Pfungwa was appointed Managing Director SAP Africa in July 2008. In this role Pfungwa oversees SAP's business interests in Sub Saharan Africa.
From 2004 to June 2008, Pfungwa worked at Microsoft, where he started as Director:Services Group and then assumed the Managing Director role in June 2006. While at Microsoft, Pfungwa was leading Microsoft's South Africa business operations.
Prior to assuming the Managing Director role, Serima served as services director, and he established programmes that directly addresed customer, partner and national needs in South Africa. In line with his passion for skills development, his role included establishing and managing the first Microsoft Graduate Academy, an initiative which aims to develop IT skills in South Africa on a large scale.
Before joining Microsoft, Serima was CEO of Accenture Technology Solutions and Accenture Technology Infrastructure Services, and his primary focus was to create end-to-end set of IT Infrastructure managed services.
Serima has a degree in Business Studies and Computing Science and has more than 18 years of working experience that cuts across both public and private sector organizations.
His hobbies are golf, football, rugby and spending time with his family.
SAP: Pfungwa Serima
SAP CEO, Pfungwa Serima, talks about leadership, the year ahead and keeping a cool head.

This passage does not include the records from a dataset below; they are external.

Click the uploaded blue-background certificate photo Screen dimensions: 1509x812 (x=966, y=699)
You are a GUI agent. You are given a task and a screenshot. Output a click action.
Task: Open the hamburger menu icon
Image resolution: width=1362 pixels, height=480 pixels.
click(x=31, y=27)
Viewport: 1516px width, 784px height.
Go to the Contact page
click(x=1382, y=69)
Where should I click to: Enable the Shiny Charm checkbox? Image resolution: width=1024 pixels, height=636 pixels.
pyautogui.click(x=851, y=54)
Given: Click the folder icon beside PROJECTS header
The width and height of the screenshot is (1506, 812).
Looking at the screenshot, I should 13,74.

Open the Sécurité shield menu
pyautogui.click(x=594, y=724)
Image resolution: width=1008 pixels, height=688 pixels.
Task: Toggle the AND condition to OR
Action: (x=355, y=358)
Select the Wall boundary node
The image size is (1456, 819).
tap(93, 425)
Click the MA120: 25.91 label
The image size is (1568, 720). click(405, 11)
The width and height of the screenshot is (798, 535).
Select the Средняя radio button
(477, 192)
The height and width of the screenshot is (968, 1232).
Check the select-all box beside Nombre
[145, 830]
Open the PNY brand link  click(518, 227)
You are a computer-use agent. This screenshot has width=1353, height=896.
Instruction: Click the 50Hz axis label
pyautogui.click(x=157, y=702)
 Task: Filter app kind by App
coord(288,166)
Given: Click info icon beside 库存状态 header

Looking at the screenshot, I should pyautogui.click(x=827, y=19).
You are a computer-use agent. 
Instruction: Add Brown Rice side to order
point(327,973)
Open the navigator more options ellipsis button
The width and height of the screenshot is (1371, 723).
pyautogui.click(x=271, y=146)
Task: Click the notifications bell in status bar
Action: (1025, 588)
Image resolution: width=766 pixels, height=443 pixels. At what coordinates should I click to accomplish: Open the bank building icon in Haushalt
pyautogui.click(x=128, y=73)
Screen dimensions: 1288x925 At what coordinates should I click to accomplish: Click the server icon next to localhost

When you joined SAP as CEO in 2008, what were your key goals and how far are you from achieving them?
The primary focus was to expand, specifically into West Africa, East Africa, SADEC (excluding South Africa), the Portuguese-speaking and the French-speaking African countries. In spite of the recession we have been fortunate enough to have experienced growth, and have entrenched ourselves in these five regions.
What have been the biggest challenges in your current role and how have you overcome them?
The biggest challenges have come as a result of the recession. They lie in the ability to keep people in an environment in which the changes are very unpredictable. I think the key to overcoming this challenge is to ensure that people believe in the organisation’s objectives and to be very transparent and frank with people about the hardships and challenges of the market. The third thing is to celebrate success as it happens. Sometimes we forget to do this. Success should be celebrated not as individual triumphs but as team wins. One of the things I try to evangelise is that success is not only due to the person who eventually signs the contract – it’s about all the people in the background. Everyone plays a significant part.
What are you most proud of having achieved?
Fortunately (or unfortunately depending on how you look at it), success is determined by whether you make your numbers and I am pleased with and proud of our growth figures to date. I am also very fortunate that we have the calibre of people who work in this organisation – they understand why they come to work every day and that makes things much easier.
What do you think is the mark of a good leader?
There are two key elements in any professional life: values and performance. A good leader has to have both – they need to live the values and deliver results. Achievement of goals is vital, but you can’t compromise the organisation’s values in order to attain the desired level of performance. Other things a good leader should have are an eye and an ear for good people. One person is too small to ever achieve greatness; the people you surround yourself with will determine whether you are successful or not.
A good leader is also someone who realises that leadership develops daily, and not in a day. It’s an ongoing journey so you need to be open enough to listen to other people. Finally, in every organisation someone has to remain sane, regardless of how tough the situation is. People often comment that I appear not to be under pressure, but as a leader part of my role is to contain the pressure, manage the stress and keep a cool head.
What, in your opinion, is the key to getting the most out of people in business?
Respect and trust. People work for other people, not for organisations. If you earn people’s trust and they respect you, they will work for you.
What gets you up every morning?
Success and the ability to make a difference, both for myself and for others.